Is UFT President Mulgrew right to assert that charter schools in New York City perform better only because they are “selective” in admissions. To Mulgrew and other charter critics, “selective” refers to the open-to-all lotteries required of charters. Apply, and you have a shot at getting in. But the more motivated parents are the ones who apply, say the unions. That’s a legitimate point, although in researching my book in San Jose I found nearly as many parents who applied to Rocketship schools because of the longer schools hours (free child care) as applied for academic reasons.

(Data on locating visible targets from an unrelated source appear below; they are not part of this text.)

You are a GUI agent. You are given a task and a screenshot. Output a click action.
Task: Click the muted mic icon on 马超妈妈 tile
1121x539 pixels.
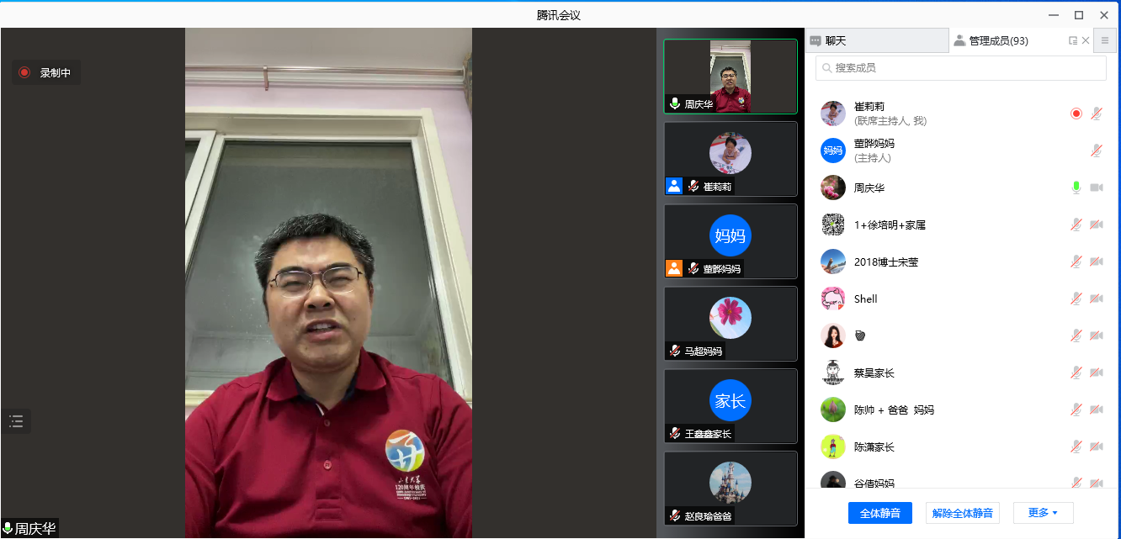[674, 351]
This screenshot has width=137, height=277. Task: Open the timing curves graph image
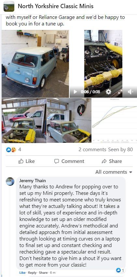coord(114,121)
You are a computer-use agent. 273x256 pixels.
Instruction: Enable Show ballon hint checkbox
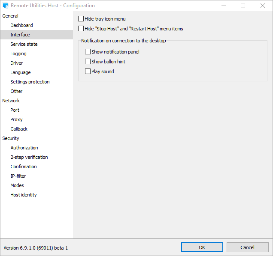88,62
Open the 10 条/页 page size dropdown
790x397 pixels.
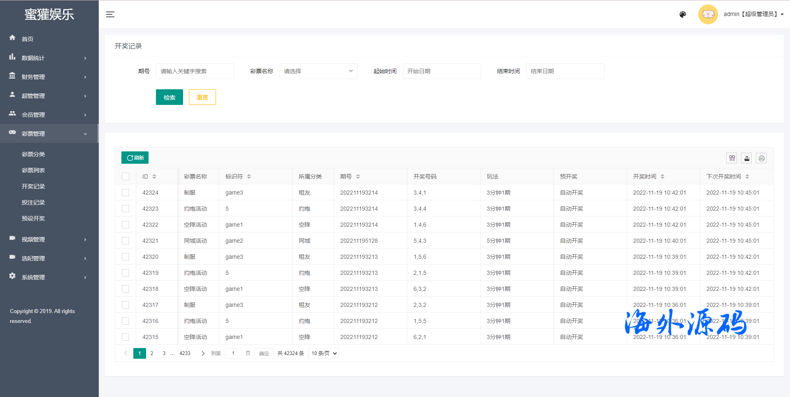coord(323,353)
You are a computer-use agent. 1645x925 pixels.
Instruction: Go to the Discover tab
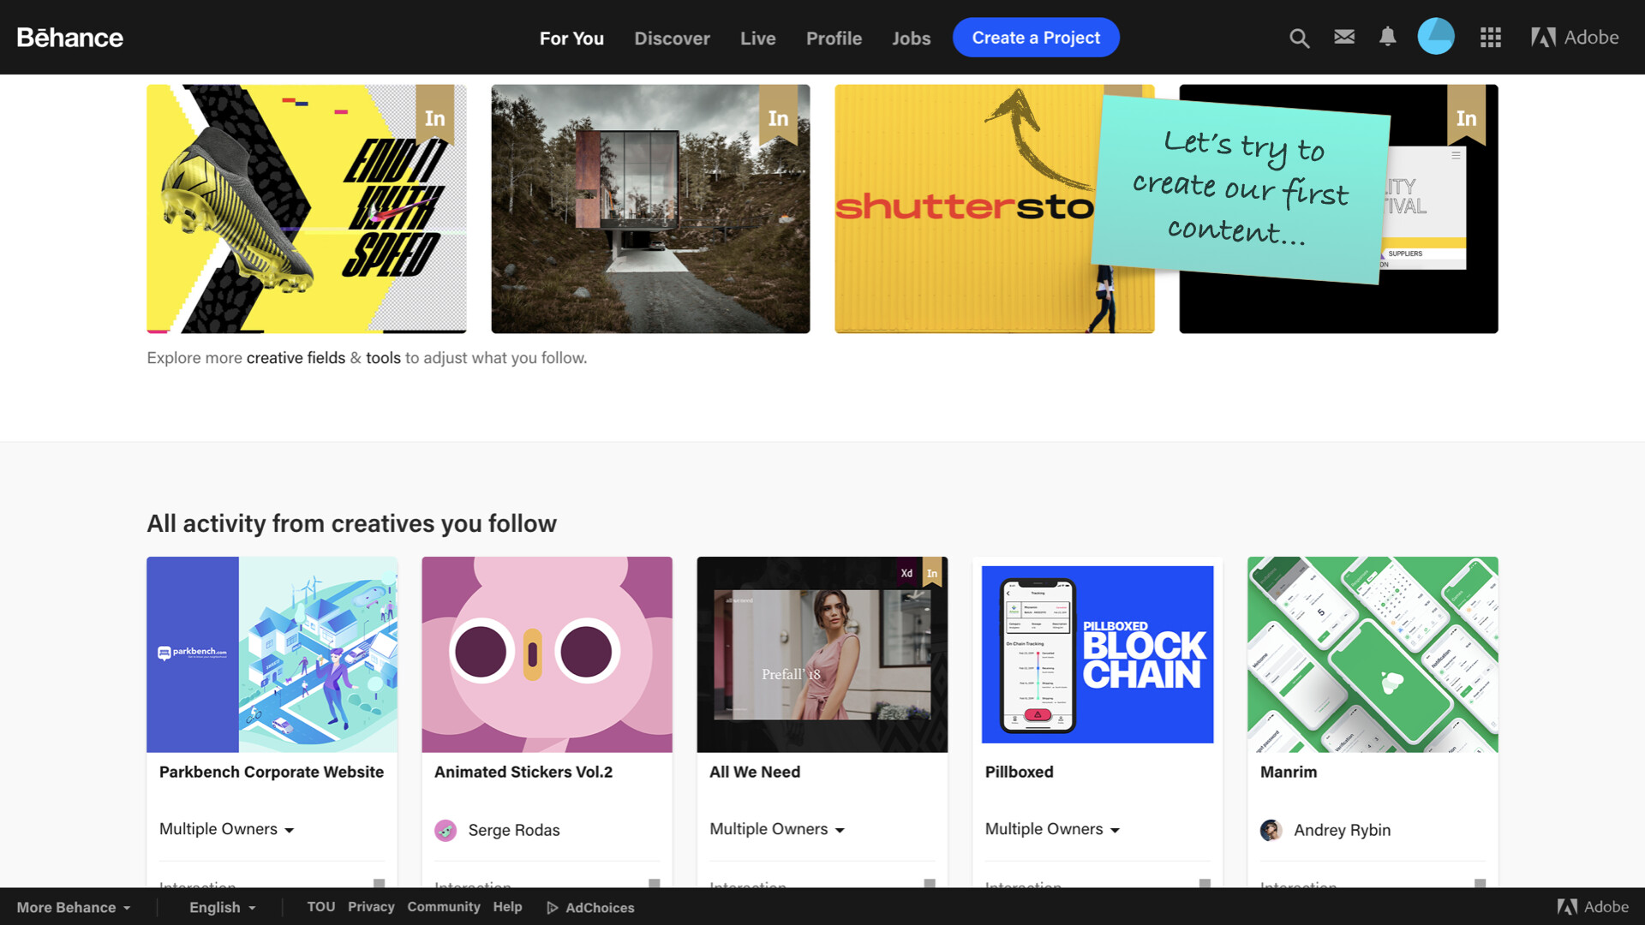[672, 39]
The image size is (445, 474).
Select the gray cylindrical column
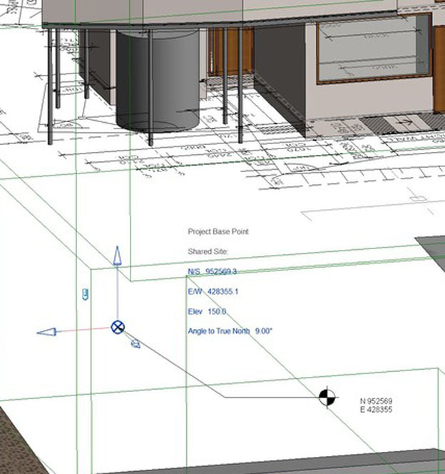click(x=158, y=79)
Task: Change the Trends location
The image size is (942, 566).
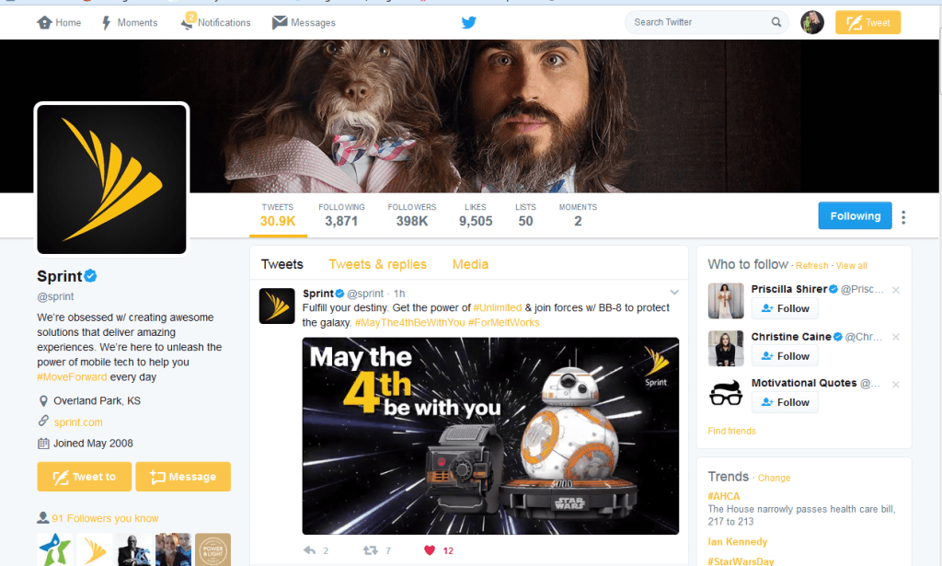Action: tap(774, 479)
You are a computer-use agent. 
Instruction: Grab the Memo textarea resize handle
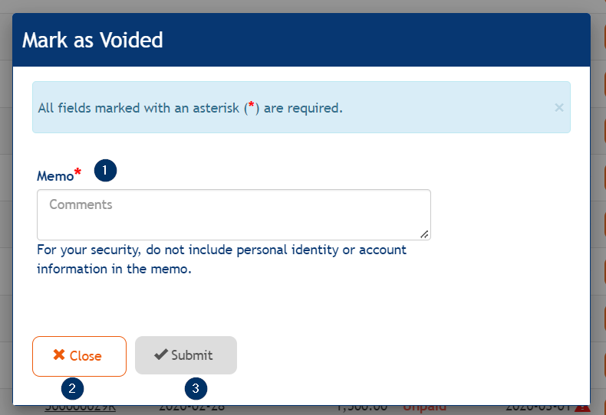click(x=424, y=234)
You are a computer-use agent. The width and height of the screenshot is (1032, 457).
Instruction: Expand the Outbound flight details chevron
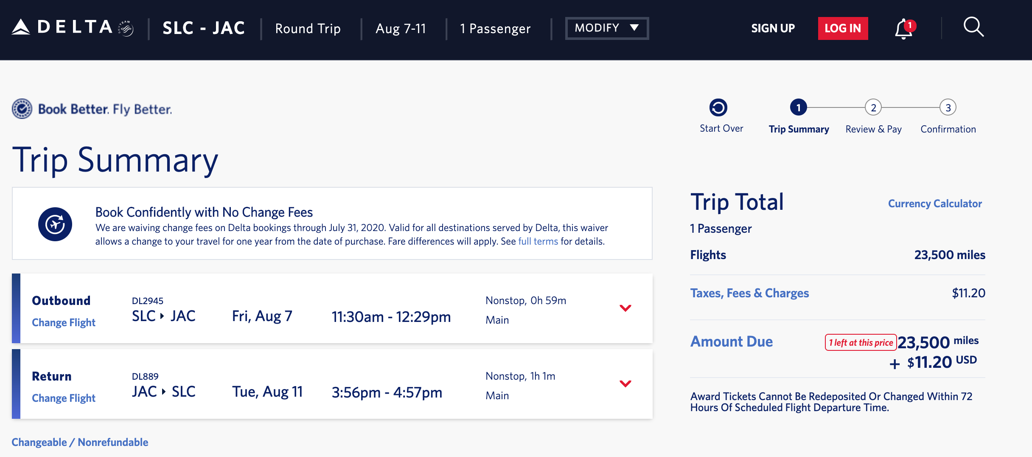pyautogui.click(x=625, y=308)
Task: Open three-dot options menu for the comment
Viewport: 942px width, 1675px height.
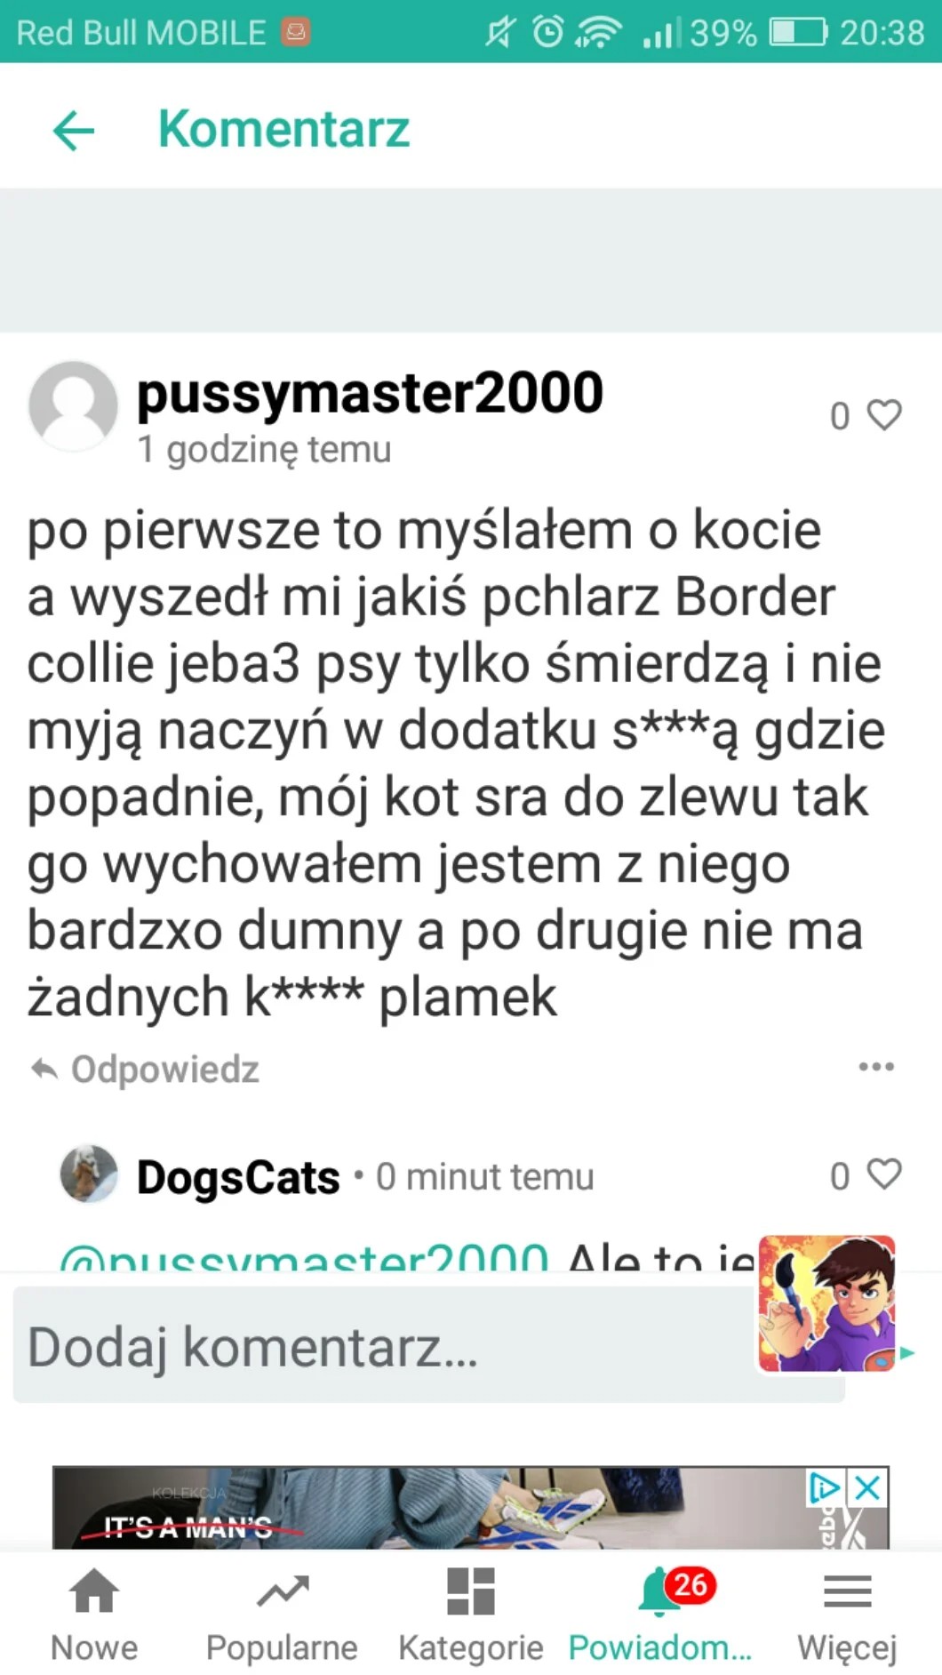Action: click(x=876, y=1066)
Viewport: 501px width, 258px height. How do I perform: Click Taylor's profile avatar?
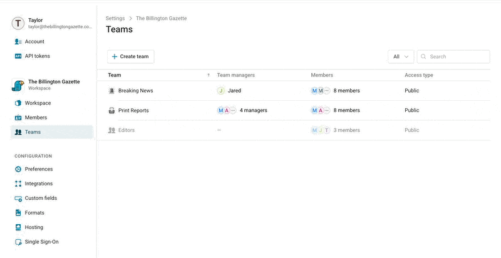[x=18, y=23]
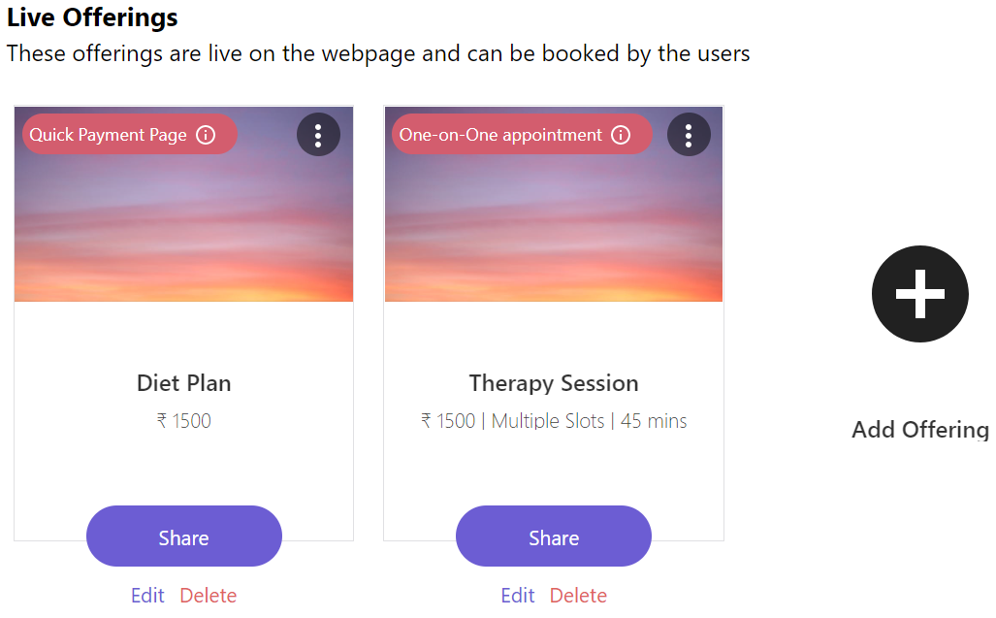Click the ₹ 1500 price on Diet Plan
The width and height of the screenshot is (996, 618).
(x=183, y=421)
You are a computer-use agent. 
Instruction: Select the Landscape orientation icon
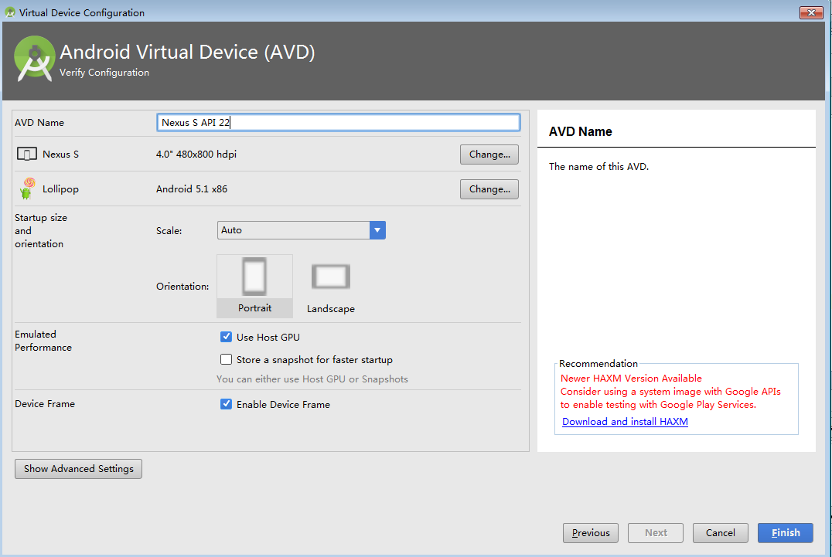[x=331, y=277]
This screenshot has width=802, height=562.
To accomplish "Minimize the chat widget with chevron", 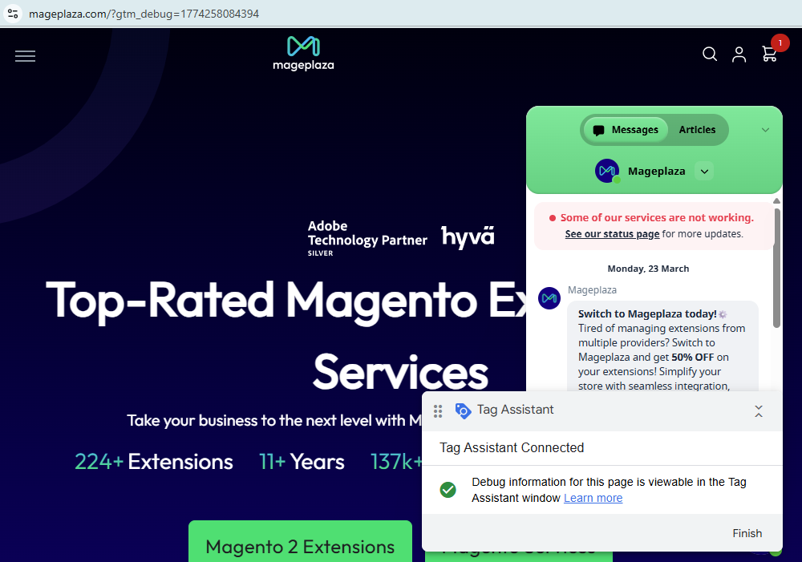I will coord(765,130).
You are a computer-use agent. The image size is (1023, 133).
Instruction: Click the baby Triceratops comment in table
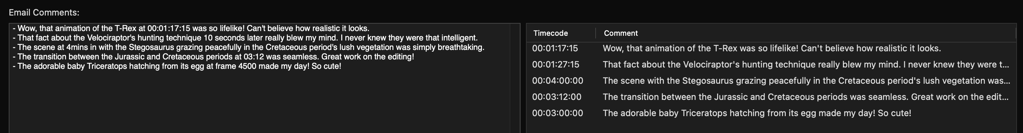coord(757,113)
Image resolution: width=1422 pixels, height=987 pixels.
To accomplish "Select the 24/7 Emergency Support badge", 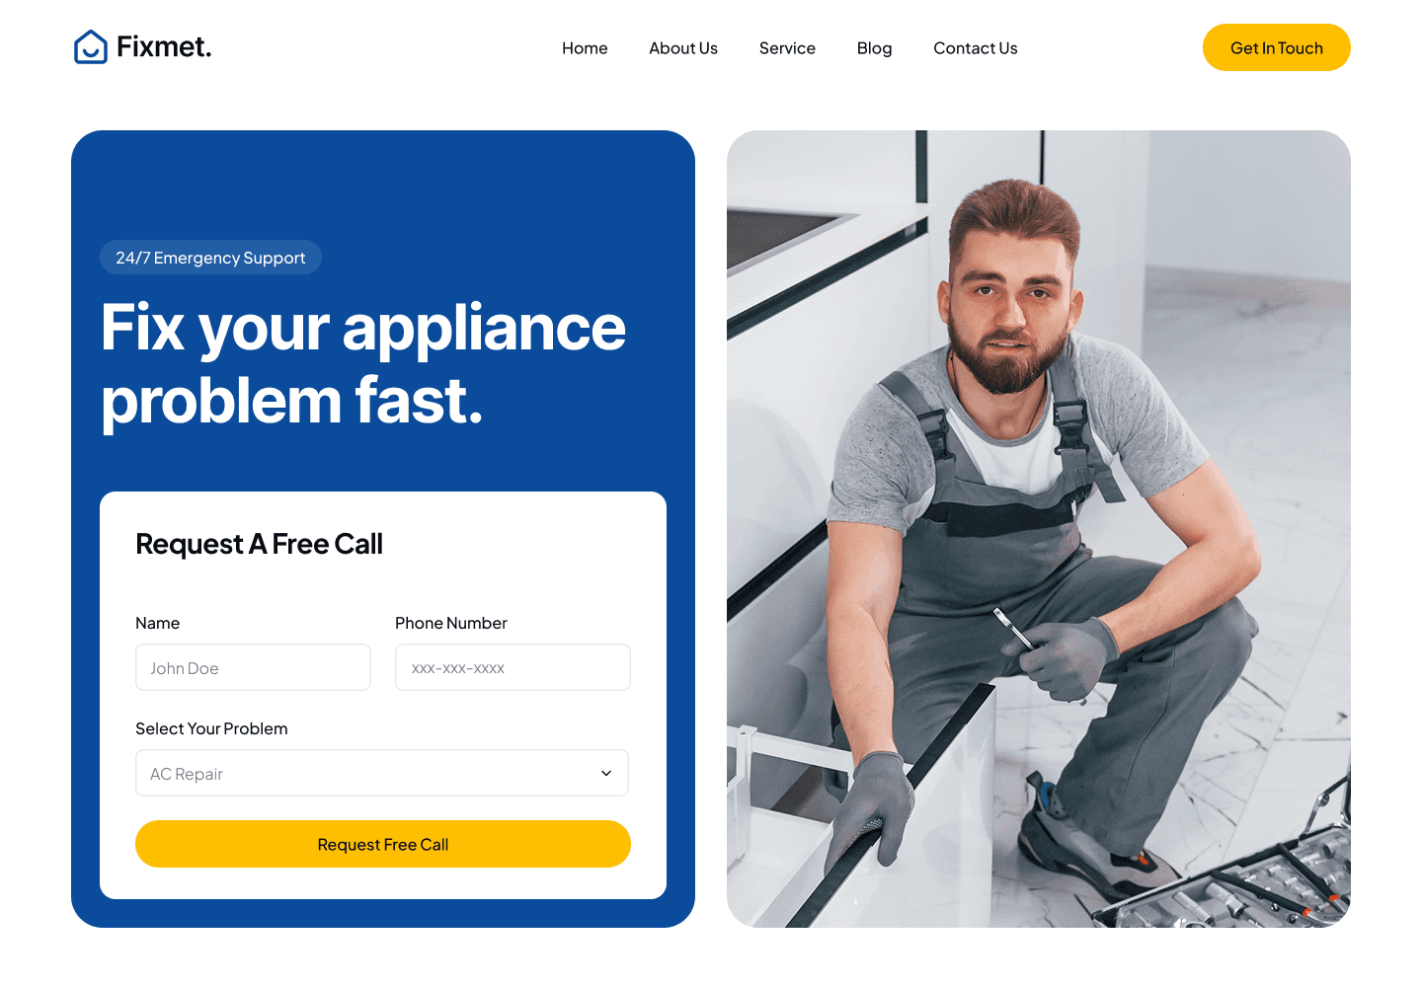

Regardless, that selection bias has to be considered. On the surface, the kids may look the same — same race, ethnicity and income levels — but they are not really the same. Some come from families with more motivated parents. Selection bias can be disproved. Studies comparing students who got into good charters via a lottery to those who didn’t get in show that the charter education, not the selection bias, is what makes the difference. There are many studies showing the true academic gains found at the good charters.
In the end, however, just plain common sense prevails. Those gains you see from, for example, the KIPP studies are too big to be explained away by selection bias.
In truth, there may be more selection bias found on Mulgrew’s side, among the traditional public schools. Best summary of that comes from the “No Velvet Ropes” analysis done by the New York City Charter School Center. Mulgrew’s sector is chock full of selection bias — starting with the school attended by the mayor’s son. Here’s an op-ed summarizing the report, but frankly the op-ed is not as powerful as the actual report: 32 percent of all the traditional middle and high schools in the city exercise some form of selection. That makes New York charters look like the pinnacle of equal opportunity.